Image courtesy of Yoobi

Image courtesy of Yoobi

Yoobi’s donated supplies are “a game-changer for teachers, students, and parents in high-poverty elementary schools,” Wolff says. “We receive hundreds of letters from students and teachers from across the country thanking us and letting us know what a difference our supplies made.” Some of those students even compare it to getting presents during the holidays or their birthday.

Wolff says rather than being a burden, there is a business upside to the company’s social mission: it makes consumers want to get involved. Their donations help Yoobi, available at Target stores as well as online, stand out in a competitive stationery market dominated by huge corporate players.

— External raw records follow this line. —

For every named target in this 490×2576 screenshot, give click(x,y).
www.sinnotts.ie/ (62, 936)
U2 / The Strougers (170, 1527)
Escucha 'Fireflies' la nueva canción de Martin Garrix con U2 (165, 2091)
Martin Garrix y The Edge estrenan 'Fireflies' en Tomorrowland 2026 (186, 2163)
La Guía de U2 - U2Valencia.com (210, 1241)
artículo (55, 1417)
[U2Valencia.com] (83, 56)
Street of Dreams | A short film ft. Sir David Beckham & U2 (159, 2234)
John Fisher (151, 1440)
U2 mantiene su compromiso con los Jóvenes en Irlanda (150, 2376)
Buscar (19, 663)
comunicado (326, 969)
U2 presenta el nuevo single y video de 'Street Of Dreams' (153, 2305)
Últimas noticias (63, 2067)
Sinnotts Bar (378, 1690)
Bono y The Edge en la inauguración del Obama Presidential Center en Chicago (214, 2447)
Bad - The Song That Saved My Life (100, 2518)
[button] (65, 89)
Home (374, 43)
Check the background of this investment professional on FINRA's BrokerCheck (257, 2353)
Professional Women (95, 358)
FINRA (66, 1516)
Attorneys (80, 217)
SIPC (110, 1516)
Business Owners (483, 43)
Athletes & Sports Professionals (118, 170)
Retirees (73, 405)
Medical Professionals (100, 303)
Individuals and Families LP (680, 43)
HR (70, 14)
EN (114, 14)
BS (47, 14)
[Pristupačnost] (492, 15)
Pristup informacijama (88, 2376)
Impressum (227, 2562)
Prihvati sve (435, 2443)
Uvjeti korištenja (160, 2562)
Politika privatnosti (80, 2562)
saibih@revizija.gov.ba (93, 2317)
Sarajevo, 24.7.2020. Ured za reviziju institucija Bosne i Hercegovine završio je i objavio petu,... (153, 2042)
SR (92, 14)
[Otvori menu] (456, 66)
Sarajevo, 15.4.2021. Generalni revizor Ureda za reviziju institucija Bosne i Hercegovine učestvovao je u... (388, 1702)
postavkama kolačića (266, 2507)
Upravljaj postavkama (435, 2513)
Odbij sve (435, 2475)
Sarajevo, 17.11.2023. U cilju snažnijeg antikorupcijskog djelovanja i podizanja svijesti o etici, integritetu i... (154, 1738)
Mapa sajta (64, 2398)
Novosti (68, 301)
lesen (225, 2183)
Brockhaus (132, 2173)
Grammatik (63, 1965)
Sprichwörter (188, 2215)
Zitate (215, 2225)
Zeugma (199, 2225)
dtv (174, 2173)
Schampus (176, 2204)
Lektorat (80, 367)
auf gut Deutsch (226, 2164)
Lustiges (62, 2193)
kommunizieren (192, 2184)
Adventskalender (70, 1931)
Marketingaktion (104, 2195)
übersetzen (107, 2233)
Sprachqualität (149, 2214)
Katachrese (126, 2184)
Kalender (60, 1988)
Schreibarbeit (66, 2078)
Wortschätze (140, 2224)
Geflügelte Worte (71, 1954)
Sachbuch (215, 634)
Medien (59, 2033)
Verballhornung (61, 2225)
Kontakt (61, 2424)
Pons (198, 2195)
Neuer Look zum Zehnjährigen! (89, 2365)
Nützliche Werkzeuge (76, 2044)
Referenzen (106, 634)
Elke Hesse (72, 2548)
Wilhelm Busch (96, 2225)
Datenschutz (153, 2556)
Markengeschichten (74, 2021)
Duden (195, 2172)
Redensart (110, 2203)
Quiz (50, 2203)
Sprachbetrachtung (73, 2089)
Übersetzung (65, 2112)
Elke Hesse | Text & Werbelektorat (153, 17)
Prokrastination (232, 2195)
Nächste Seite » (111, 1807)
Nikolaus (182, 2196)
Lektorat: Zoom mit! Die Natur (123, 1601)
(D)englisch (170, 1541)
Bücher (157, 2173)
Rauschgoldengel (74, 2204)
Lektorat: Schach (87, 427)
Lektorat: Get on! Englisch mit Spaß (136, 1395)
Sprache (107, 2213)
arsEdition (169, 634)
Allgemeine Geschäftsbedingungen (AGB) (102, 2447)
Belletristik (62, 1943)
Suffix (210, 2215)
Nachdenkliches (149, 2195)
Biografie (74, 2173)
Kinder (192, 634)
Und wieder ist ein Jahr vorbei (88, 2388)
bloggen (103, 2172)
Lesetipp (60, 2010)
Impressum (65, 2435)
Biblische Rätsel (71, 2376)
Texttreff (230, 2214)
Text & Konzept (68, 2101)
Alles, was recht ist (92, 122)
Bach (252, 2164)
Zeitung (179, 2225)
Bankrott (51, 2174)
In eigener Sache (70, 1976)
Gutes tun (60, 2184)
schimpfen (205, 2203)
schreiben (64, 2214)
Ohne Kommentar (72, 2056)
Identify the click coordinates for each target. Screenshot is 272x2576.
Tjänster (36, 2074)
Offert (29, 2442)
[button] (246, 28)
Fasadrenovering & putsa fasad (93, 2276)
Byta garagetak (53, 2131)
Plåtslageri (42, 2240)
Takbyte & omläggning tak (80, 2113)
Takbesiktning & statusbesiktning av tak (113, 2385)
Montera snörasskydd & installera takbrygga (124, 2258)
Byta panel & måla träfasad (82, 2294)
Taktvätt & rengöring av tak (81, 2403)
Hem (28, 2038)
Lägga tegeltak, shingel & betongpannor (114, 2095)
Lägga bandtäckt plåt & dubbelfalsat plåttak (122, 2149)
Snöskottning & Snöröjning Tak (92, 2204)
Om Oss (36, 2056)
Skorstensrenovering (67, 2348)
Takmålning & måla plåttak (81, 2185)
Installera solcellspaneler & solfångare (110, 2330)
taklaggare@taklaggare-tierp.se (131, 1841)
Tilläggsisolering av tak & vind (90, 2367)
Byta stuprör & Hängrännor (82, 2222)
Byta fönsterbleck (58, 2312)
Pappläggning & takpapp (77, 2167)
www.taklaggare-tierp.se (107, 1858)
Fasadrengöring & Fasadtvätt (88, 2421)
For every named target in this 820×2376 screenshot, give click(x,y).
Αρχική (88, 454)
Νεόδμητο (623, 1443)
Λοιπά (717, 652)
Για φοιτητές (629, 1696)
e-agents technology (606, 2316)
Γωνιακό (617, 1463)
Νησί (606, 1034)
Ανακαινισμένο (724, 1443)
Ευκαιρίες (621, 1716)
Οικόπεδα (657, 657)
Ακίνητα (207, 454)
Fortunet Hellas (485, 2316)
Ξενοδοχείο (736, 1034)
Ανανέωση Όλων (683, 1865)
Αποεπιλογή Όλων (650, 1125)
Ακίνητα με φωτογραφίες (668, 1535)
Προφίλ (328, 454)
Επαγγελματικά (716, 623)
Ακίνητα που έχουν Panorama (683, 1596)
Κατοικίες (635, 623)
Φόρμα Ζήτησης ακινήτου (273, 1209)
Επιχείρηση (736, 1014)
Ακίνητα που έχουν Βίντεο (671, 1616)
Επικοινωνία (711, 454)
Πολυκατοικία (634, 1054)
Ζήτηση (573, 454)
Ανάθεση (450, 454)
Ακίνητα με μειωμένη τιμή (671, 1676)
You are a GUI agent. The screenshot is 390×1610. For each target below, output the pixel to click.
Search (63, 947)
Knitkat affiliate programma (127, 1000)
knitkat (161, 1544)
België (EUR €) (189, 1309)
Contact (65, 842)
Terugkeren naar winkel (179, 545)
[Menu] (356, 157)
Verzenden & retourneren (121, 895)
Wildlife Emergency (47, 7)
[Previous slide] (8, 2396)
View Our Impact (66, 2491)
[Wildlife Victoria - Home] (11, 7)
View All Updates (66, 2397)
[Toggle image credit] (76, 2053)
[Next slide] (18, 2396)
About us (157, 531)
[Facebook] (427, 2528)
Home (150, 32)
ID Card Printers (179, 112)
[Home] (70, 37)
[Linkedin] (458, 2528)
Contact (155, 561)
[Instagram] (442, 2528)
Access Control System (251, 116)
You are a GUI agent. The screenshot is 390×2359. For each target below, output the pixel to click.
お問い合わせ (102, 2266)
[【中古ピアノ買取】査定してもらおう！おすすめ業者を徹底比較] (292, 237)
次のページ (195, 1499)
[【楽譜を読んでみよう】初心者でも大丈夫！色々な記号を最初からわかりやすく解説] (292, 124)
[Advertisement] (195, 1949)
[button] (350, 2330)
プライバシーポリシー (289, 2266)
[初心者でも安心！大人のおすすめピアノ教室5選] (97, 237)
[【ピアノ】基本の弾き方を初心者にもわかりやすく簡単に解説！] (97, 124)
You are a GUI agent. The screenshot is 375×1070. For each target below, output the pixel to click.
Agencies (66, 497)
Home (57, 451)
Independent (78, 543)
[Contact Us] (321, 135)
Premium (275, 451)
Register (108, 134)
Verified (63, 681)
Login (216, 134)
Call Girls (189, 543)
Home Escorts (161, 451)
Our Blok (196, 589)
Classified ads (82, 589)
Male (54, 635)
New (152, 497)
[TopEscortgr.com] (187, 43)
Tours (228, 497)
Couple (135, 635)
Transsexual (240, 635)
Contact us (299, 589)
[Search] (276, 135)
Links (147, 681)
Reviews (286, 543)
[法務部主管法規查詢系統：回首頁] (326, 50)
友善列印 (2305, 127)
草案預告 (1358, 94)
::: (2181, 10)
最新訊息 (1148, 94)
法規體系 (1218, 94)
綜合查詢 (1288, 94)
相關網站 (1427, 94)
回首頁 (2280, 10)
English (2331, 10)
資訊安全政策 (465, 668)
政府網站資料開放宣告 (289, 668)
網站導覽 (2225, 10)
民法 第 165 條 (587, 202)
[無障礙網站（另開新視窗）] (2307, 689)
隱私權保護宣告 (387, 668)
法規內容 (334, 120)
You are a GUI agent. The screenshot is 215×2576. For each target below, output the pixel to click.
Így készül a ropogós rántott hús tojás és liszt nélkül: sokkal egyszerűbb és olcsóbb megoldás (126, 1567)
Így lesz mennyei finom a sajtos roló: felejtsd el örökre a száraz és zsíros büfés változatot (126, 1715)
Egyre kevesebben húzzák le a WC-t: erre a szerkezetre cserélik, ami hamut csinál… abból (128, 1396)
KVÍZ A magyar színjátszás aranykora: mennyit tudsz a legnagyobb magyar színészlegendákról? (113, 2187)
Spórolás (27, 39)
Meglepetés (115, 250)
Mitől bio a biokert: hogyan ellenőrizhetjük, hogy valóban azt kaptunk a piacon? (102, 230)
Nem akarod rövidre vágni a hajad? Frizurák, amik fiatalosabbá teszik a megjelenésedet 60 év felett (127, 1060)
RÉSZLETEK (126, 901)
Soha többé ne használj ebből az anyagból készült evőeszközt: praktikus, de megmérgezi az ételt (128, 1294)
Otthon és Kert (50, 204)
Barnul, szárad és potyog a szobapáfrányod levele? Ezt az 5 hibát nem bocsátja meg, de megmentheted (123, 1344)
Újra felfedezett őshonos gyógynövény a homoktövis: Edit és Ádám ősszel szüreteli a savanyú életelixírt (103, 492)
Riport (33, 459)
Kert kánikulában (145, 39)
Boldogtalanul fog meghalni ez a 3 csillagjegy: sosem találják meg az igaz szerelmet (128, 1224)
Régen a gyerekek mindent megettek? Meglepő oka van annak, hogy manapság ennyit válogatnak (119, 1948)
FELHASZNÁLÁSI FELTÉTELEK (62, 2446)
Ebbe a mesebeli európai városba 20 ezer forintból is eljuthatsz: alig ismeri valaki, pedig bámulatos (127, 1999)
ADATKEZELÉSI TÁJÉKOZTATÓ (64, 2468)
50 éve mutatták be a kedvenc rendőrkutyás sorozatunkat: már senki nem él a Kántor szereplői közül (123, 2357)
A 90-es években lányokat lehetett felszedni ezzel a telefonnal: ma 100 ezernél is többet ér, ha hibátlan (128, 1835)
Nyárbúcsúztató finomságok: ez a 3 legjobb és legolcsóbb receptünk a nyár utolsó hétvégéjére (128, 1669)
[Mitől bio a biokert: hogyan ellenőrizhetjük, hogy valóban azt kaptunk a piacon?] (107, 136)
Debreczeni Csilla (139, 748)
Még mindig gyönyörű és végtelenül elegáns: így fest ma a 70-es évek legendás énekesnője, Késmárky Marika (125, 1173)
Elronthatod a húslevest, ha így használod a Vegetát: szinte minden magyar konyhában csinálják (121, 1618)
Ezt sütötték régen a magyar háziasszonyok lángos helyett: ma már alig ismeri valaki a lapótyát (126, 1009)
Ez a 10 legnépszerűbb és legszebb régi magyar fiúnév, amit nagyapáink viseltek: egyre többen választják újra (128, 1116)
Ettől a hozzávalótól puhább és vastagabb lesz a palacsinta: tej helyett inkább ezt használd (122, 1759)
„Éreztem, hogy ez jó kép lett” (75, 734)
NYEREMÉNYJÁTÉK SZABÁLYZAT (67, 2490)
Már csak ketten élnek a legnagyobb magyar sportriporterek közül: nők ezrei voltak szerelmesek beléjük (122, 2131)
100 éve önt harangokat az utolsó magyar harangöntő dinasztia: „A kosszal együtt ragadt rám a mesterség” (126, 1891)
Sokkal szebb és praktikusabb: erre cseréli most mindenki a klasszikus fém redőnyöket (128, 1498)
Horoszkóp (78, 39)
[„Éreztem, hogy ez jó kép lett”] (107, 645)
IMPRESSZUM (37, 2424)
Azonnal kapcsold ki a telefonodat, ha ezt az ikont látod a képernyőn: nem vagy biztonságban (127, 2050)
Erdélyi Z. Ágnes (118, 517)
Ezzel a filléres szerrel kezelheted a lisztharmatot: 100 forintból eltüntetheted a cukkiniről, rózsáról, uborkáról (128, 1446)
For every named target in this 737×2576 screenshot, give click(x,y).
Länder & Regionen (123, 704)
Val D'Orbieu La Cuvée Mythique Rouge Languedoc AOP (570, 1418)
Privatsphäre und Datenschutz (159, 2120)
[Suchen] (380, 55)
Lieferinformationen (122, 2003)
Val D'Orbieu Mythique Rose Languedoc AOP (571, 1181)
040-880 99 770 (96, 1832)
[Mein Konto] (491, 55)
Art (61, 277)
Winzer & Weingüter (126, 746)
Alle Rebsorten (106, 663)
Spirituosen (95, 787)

Other businesses can also fulfil their own social missions by buying office supplies through Yoobi’s B2B program. This works in much the same way as the consumer side of the business—a company buys supplies from Yoobi, and for each item bought, another gets donated. For offices that want to be more hands-on, Yoobi’s special backpack drive program has participating businesses collect backpacks full of supplies, which are then given to schools. “It allows employees to stuff the backpacks themselves while ensuring kids receive the tools they need,” says Wolff. “This is a great way for companies and organizations to create impact simply by buying the same items they’re already purchasing through a brand that gives back.”

Even with charitable efforts like Yoobi’s, classroom supply shortages aren’t going away anytime soon—but awareness of the issue is growing. After her panhandling stunt received national press attention, Danks, the third-grade teacher, started a GoFundMe campaign that has since raised tens of thousands of dollars for her classroom. “I'm just one of many voices. I just tried to do something to stir some conversation,” Danks told NPR in a recent interview. “I'm overwhelmed, and thrilled that people are listening because it is a problem across our nation.”